The machine-learning community is leading the way towards a more rigorous treatment of numerical experiments by establishing large common datasets that are used to quantitatively evaluate new algorithms against previous ones. A trend towards similar practices can already be seen in communication engineering, where qualitative comparisons with unknown generalizability have been the norm in the past. Another positive trend is that peer-reviewers have started to be cautious when reference lists contain a large number of preprints, because it is by repeating claims from unpublished papers that myths are occasionally created and spread without control.

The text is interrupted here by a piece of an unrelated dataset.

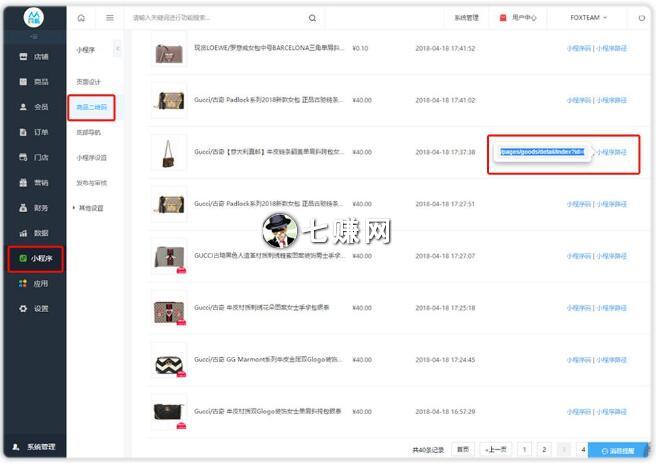This screenshot has height=463, width=656.
Task: Go to page 2 in pagination
Action: tap(544, 450)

I have four New Year’s wishes for 2021:
- The research community focuses on basic research, such as developing and certifying fundamentals models, assumptions, and algorithms related to the different pieces in the existing 6G visions.
- It becomes the norm that code and data are published alongside articles in all reputable scientific journals, or at least submitted for review.
- Preprints are not treated as publications and only cited in the expectational case when the papers are closely related.
- We get past the COVID-19 pandemic and get to meet at physical conferences again.